This happens on a 2.6.26-2-amd64 Linux kernel when trying to mmap a 5GB file with copy-on-write semantics ( PROT_READ | PROT_WRITE and MAP_PRIVATE). Mapping files smaller than 4GB or using only PROT_READ works fine. This is not a soft resource limit issue as reported in this question; the virtual limit size is unlimited.

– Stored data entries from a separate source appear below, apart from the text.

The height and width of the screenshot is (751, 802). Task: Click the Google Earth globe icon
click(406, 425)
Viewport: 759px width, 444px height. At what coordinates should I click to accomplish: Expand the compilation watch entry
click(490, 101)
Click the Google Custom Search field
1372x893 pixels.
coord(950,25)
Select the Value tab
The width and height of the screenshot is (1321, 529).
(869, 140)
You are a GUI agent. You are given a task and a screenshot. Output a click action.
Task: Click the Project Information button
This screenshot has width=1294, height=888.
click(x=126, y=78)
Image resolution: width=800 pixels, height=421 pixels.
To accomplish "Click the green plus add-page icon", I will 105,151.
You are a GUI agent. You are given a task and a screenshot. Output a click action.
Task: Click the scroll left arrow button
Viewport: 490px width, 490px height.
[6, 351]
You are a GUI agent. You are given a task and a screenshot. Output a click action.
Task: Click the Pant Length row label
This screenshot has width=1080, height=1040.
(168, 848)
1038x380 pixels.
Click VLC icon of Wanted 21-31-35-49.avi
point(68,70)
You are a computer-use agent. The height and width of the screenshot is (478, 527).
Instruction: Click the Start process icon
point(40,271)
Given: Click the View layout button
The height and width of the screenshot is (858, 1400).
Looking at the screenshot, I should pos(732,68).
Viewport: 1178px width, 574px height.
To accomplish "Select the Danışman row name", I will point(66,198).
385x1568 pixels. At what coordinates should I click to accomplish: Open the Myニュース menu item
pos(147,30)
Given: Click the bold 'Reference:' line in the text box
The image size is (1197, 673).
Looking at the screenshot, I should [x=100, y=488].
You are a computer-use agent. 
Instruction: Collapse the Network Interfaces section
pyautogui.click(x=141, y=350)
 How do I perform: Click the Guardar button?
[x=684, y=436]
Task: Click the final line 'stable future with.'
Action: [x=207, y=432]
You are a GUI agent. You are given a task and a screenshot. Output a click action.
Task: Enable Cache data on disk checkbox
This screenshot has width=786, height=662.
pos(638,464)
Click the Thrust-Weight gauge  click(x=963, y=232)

Here is the code that reproduces the problem (the actual code is part of Boost.Interprocess).
#include <sys/types.h>
#include <sys/stat.h>
#include <sys/mman.h>
#include <fcntl.h>
#include <unistd.h>
main()
{
        struct stat b;
        void *base;
        int fd = open("foo.bin", O_RDWR);
        fstat(fd, &b);
        base = mmap(0, b.st_size, PROT_READ | PROT_WRITE, MAP_PRIVATE, fd, 0);
        if (base == MAP_FAILED) {
                perror("mmap");
                return 1;
        }
        return 0;
}
and here is what happens:
dd if=/dev/zero of=foo.bin bs=1M seek=5000 count=1
./test-mmap
mmap: Cannot allocate memory
Here is the relevant strace (freshly compiled 4.5.20) output, as asked by nos.
open("foo.bin", O_RDWR)                 = 3
fstat(3, {st_mode=S_IFREG|0644, st_size=5243928576, ...}) = 0
mmap(NULL, 5243928576, PROT_READ|PROT_WRITE, MAP_PRIVATE, 3, 0) = -1 ENOMEM (Cannot allocate memory)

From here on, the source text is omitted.